Here is a simple use case std::thread
:
class Usage {
public:
Usage() : th_([this](){ run(); }) {}
void run() {
// Run in thread
}
private:
std::thread th_;
};
In this simplest example, the code looks correct, but there is one curious BUT: at the time of calling the constructor, the std::thread
instance of the Usage class has not yet been completely constructed. Thus, it Usage::run()

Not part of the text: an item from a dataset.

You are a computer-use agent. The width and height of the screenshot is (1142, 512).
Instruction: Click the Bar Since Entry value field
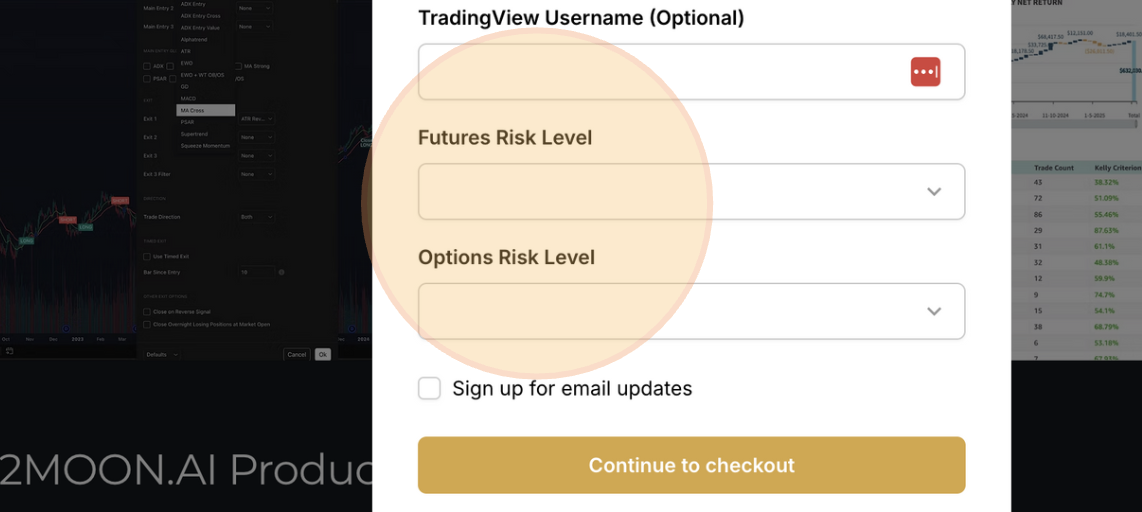(255, 272)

can be called for an instance, some of the fields of which (declared after the field std::thread
) have not yet been initialized, which, in turn, can lead to UB. This can be quite obvious in a small example where the class code fits on the screen, but in real projects this trap can be hidden behind a branchy inheritance structure. Let's complicate the example for demonstration a bit:
class Usage {
public:
Usage() : th_([this](){ run(); }) {}
virtual ~Usage() noexcept {}
virtual void run() {}
private:
std::thread th_;
};
class BadUsage : public Usage {
public:
BadUsage() : ptr_(new char[100]) {}
~BadUsage() { delete[] ptr_; }
void run() {
std::memcpy(ptr_, "Hello");
}
private:
char* ptr_;
};
At first glance, the code also looks quite normal, moreover, it will almost always work as expected ... until the stars add up so that it is BadUsage::run()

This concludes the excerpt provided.